O primeiro alega que alguns produtos são mais baratos porque não respeitam na
sua produção nos países de origem as normas de protecção ambiental que os
produtos concorrentes têm de respeitar – como que os obrigando a
“importar” poluição (o que nem sempre é verdade) –, reclamando por isso
medidas restritivas a importações desse tipo. O segundo alega que
alguns produtos são mais competitivos porque no local de produção não são
obrigados a respeitar normas de segurança dos trabalhadores nem de higiene e
salubridade, conseguindo assim preços mais baixos de uma maneira “desleal”.
Consideram que, de certo modo, há uma “importação” de “insegurança e
insalubridade”, pois para manterem a competitividade podem ser alegadamente
impelidos a criar as mesmas condições de trabalho.
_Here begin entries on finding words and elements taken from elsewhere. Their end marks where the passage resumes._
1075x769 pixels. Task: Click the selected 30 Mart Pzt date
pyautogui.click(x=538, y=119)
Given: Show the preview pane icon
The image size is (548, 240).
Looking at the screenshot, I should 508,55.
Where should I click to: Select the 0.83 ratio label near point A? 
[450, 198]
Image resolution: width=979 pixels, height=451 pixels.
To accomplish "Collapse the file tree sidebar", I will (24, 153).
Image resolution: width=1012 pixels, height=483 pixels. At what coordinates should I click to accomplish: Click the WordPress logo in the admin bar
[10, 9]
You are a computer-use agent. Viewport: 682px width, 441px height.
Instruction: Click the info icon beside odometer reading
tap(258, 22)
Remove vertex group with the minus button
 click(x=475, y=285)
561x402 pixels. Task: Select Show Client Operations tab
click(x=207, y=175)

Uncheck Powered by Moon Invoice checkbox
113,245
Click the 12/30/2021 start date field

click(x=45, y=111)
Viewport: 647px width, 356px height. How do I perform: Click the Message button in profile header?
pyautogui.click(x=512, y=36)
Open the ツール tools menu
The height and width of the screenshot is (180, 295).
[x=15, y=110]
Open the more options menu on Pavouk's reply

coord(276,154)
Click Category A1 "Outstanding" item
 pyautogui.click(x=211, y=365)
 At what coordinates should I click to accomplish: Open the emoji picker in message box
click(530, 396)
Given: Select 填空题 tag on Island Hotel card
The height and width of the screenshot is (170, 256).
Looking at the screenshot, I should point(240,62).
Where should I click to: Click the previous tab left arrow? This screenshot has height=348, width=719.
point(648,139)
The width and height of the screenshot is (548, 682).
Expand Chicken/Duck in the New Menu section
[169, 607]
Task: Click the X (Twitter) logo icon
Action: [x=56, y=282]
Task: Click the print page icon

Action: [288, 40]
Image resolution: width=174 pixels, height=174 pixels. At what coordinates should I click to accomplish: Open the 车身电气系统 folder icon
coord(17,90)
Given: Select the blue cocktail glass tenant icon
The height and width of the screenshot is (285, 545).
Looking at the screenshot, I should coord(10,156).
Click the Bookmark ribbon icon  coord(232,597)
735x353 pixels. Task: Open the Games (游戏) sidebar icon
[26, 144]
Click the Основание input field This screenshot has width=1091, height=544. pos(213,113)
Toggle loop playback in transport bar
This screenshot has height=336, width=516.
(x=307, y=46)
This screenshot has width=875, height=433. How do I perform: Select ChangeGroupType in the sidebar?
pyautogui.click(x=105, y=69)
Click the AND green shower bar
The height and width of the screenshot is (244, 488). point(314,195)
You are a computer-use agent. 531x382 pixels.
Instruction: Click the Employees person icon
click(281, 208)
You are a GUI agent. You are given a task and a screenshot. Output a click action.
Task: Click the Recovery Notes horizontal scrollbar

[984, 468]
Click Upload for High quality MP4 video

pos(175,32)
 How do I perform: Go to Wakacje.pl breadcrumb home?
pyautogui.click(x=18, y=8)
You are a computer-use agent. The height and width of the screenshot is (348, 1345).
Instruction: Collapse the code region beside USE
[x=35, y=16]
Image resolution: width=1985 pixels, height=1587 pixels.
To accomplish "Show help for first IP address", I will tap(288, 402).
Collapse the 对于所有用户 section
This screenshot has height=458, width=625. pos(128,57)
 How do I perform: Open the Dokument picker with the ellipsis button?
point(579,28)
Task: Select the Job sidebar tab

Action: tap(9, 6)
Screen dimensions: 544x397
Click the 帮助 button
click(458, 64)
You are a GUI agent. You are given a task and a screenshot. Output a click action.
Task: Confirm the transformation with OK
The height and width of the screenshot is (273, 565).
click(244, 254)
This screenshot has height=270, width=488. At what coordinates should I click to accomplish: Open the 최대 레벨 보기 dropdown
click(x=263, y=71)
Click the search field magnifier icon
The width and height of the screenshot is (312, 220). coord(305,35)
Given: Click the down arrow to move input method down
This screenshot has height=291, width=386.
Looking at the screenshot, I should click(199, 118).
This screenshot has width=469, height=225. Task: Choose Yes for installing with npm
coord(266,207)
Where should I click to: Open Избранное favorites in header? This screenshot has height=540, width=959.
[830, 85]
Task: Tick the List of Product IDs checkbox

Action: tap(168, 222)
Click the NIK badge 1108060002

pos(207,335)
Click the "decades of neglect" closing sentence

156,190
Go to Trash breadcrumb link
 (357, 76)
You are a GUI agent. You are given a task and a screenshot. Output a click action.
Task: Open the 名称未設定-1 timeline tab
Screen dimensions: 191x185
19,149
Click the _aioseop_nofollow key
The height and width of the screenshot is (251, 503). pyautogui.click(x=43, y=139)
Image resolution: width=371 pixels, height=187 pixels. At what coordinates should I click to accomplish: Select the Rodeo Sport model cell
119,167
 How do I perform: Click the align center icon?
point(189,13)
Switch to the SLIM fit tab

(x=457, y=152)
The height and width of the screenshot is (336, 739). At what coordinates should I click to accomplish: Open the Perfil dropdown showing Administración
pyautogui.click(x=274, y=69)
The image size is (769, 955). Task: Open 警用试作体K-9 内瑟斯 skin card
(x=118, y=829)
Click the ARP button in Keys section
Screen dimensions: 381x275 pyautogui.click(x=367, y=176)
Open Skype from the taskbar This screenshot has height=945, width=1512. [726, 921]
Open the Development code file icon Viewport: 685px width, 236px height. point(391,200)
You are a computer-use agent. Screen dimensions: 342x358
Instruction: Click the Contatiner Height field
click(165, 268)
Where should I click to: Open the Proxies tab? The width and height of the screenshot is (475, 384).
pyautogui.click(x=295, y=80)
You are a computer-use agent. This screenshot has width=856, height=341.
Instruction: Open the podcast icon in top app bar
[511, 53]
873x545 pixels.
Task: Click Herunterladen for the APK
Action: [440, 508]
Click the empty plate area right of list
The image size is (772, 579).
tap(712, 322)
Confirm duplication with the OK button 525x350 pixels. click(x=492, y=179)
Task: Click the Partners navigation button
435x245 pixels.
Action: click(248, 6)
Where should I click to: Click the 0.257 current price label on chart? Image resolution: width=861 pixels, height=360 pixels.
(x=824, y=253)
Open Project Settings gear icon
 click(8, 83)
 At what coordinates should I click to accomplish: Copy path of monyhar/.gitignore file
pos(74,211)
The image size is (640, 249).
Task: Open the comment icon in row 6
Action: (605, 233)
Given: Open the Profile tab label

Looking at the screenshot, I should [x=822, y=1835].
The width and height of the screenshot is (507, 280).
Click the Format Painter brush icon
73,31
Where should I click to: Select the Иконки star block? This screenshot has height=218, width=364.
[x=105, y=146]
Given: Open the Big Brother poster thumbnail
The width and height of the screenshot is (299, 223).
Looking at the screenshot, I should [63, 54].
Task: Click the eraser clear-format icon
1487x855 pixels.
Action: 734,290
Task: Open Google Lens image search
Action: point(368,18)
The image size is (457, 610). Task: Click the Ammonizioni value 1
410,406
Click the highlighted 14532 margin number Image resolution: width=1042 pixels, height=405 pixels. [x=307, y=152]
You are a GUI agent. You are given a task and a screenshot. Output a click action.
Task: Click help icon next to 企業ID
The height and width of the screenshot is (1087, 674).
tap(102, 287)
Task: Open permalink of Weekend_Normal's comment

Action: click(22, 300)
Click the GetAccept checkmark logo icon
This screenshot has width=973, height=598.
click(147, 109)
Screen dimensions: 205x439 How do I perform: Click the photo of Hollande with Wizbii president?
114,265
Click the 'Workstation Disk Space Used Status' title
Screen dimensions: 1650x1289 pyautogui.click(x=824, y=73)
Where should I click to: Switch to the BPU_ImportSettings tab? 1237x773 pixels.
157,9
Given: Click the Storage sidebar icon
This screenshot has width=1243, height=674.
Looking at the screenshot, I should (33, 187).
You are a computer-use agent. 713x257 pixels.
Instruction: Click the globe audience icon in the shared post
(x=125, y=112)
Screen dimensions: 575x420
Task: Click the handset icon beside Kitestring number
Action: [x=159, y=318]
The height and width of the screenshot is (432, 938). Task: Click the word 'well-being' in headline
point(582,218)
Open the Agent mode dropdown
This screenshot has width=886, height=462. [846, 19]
Para obstar a esta solução
reclamam a aplicação de restrições ao comércio de produtos fabricados
nessas condições. De certa forma, a própria reacção à utilização de trabalho
infantil pode cair aqui.
Normas técnicas
De algum modo, estas são uma
generalização das anteriores aos processos específicos de tecnologia e às
características dos produtos e serviços, sendo que a maioria dos exemplos
dados no ponto anterior também poderia caber aqui. Em boa verdade, as normas técnicas
constituem um entrave ao comércio se forem discricionária e deliberadamente
estabelecidas para proteger alguns produtos, sem que se reconheça
universalmente razões objectivas para a sua imposição. Um dos exemplos mais
gritantes foi o relativo a normas de definição das características dos
produtos de cutelaria em Espanha, designadamente de garfos, visando impedir a
concorrência triunfante da cutelaria portuguesa. De facto, não se conheciam
características somáticas particulares aos habitantes de Espanha, nem qualquer
ameaça específica à segurança de quem usava a cutelaria portuguesa, mas as
normas impediram durante algum tempo as nossas exportações. Isso foi alterado,
mas perderam-se oportunidades e deu-se tempo à reconfiguração da indústria
espanhola.
Protecção dos direitos de propriedade
A violação dos direitos
conferidos pelas patentes e pelas marcas
é uma das razões crescentemente invocadas para o estabelecimento de entraves
ao comércio. De facto, assiste-se a um progressivo aumento de “cópias
piratas”, isto é, que iludem a protecção das patentes, e de “contrafacções”,
ou seja, de produtos semelhantes a marcas registadas, quando não mesmo
assumindo-se como produtos dessas marcas. Esta preocupação é tanto mais
relevante quanto é certo que a economia se desmaterializa progresivamente, com
os serviços a tornarem-se a actividade dominante e a fonte de criação da
riqueza a concentrar-se na inovação, no saber e na capacidade de atracção da
atenção dos consumidores. Este conjunto de activos intangíveis exige direitos
de propriedade muito bem definidos e protegidos, de modo a que se possa de facto
remunerar quem cria a riqueza, bem como incentivar essa criação. As
dificuldades surgem porque, por um lado, os sistemas legais de direitos de
propriedade não são iguais, permitindo-se uma exploração dessa diferença em
detrimento dos criadores. Por outro lado, nem mesmo os sistemas existentes são
implantados, havendo um grande laxismo na sua aplicação até pelas vantagens
que decorrem para as empresas dos países que permitem ou, pelo menos, não
reprimem convenientemente essas práticas ilegítimas. Em consequência,
reclama-se o impedimento da circulação de produtos que violem os direitos de
propriedade.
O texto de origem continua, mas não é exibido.